There's a lot being said by people who actually have some biblical scholarship and first-century Palestinian history credentials. Tyler Williams has a good roundup of what different people are saying. I'm particularly recommending what Darrell Bock has to say, since he was involved with the documentary, and he's not very impressed with their evidence. Ben Witherington has a more detailed response. Andreas Kostenberger's is also probably worth looking at. I love Kostenberger's first sentence. Michael Pahl has further thoughts, including on what relevance the James ossuary might have to this (basically none that helps their case and perhaps some that hurts it if the ossuary is authentic.

My first impression is that this is an old story that is finding new life because a big name (James Cameron) is associated with it, and it's a story that scholars have already looked into carefully and dismissed as not really showing very much. There are all sorts of assumptions being made for the probability claim that this is resting on, a number of which are probably unlikely assumptions (that we should expect Jesus' parents to be buried in Jerusalem to begin with, never mind in a location that very clearly is not where Jesus was buried after the crucifixion, that we should expect to find a tomb of Jesus' family with only one of the three brothers of his mentioned in the gospels but some other male we know nothing of named Matthew).

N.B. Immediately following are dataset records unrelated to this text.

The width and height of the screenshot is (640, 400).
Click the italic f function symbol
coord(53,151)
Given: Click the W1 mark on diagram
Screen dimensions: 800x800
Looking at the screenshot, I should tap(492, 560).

Update: Several more excellent responses have appeared. Richard Bauckham's is probably the best I've seen so far, and it covers some of the most important issues that some of the others have only really gestured at. For problems related to the DNA issue, see Chris Heard and Mark Goodacre. Mark also looks at the statistical claim. I was a little disappointed at some of the earlier discussions of this, including Ben Witherington's, which I thought had argued too much in several places, but Mark's post is much better and doesn't try to claim as much while still making the statistical claim look unwarranted because of its reliance on a number of possible but perhaps unlikely assumptions, which would then lower the probability considerably. The paragraph beginning "perhaps this is labouring the point" is actually one of the most helpful for seeing one of his main points in brief.